### TEXT PROVIDED:
┏━━
For the birds…and the rest of us
One of the incidental benefits of church crawling is the other buildings one encounters on the way or near the destination. Before I’d even entered the church at Compton Beauchamp I’d already glimpsed the neighbouring big house (too private to photograph) and as I walked up the path to the church, this little building met my eyes almost at the same time as the pale chalk walls of the church itself. It’s a wooden dovecote, and is best appreciated from inside the churchyard, where it sits on the edge of its own small enclave, behind a yew hedge, in a part of the churchyard apparently set aside for one or two secluded graves. There’s even a nearby bench on which to collect one’s thoughts.
┗━━
### DIRECTIVE A:
In the passage about the Compton Beauchamp dovecote, what material is the dovecote made of?
### DIRECTIVE B:
Render this sentence from the Compton Beauchamp dovecote passage into Spanish: "There’s even a nearby bench on which to collect one’s thoughts."
### DIRECTIVE C:
Write what comes next in the passage about the Compton Beauchamp dovecote, picking up after its final sentence.
The material after this point comes from a different source.

### COLLECTED MATERIAL:
┏━━
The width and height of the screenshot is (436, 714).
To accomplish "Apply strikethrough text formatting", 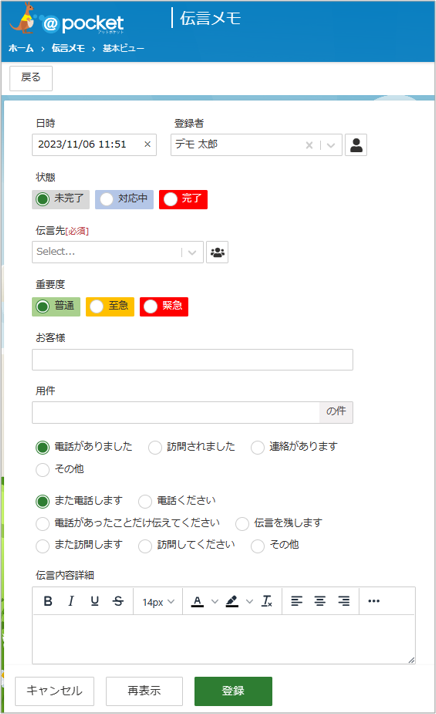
┗━━
### EXPECTED OUTPUT A:
It is made of wood.

### EXPECTED OUTPUT B:
Incluso hay un banco cercano en el que ordenar los pensamientos.

### EXPECTED OUTPUT C:
Weatherboarded walls, a roof of stone ‘slates’, and a tiny structure on top, too small to be a turret, too slight to be a cupola, too open and louvreless to be a louvre. Pevsner assures us that the nest boxes are still within, and one would be tempted to introduce a dove or three and see if they took to it. It’s said to be 18th-century, and what my picture above doesn’t show is that it is raised on staddle stones, those mushroom-like structures usually used to raise granaries away from the ground and impede the progress of rats and other grain-eating rodents.
Albeit unoccupied now by birds, this building is a small delight. If it’s a reminder of an unsentimental time when people removed the young doves or pigeons (known as squabs) for the cooking pot, it’s also a testimony to a way of building that could make even a modest structure pleasant to look at. We’d do well to have a bit more of that today.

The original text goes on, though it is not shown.